Do you, as a parent, find yourself struggling with your child’s negative behaviors? Is your child spending too much time on electronics playing games or social media, not completing school work, or just bickering with family members? Punishment and consequences can be effective in dealing with problem behaviors; however, one should recognize that punishment and consequences are not the same things.
Punishment tends to be a “pay back” for doing an unwanted behavior, while a consequence is more of an outcome as a result of unwanted behavior. For example, if a person stays up too late, the punishment could be that the person is forced to go to bed earlier the next night, while the consequence to staying up too late is that the person is tired the next morning.
Punishment can be a destructive force when used in an already strained parent-child relationship. Unfortunately, punishments in some households tend to occur out of anger and even fear, which only magnifies a child’s negative emotional state.
A parent who uses punishment can take on the “my way or the highway” approach to parenting, also known as an authoritarian approach, meaning that the parent forces the punishment on the child with little to no input by the child. While it can affect a change in behavior, it does not help a child take responsibility or develop new ways of handling a problem. Instead, the punishment can cause children to feel bad about who they are, as opposed to what they actually did. This tends to lead to low self-esteem issues, which are likely to result in future misbehaving.
Conversely, instilling effective consequences that are tied to naturally occurring events helps children develop valuable life skills. Shaping your child’s behavior through consequences, as opposed to punishment, tends to have much more lasting effects.
Consequences tend to fall into either natural or logical outcomes. In the case of natural consequences, the result of the consequences occurs in the normal course of events. For instance, if a child does not study, then a bad grade will follow. On the other hand, with logical consequences, a child cannot play video games until homework is complete.
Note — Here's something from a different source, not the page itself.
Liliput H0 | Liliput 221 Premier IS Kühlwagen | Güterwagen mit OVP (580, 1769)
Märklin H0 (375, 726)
The consequence is that video time will be sacrificed at the expense of homework time.
Effective and healthy consequences allow children to not only feel good about themselves, but also gives them the confidence and self-efficacy to do better the next time around.
Punishments tend to focus solely on the negative behavior. This tends to simply force a child into following a parent’s order without any decision-making skills being taught. Consequences focus on not only what the child did wrong, but also on how to behave positively in the future thus helping a child develop healthy decision-making skills.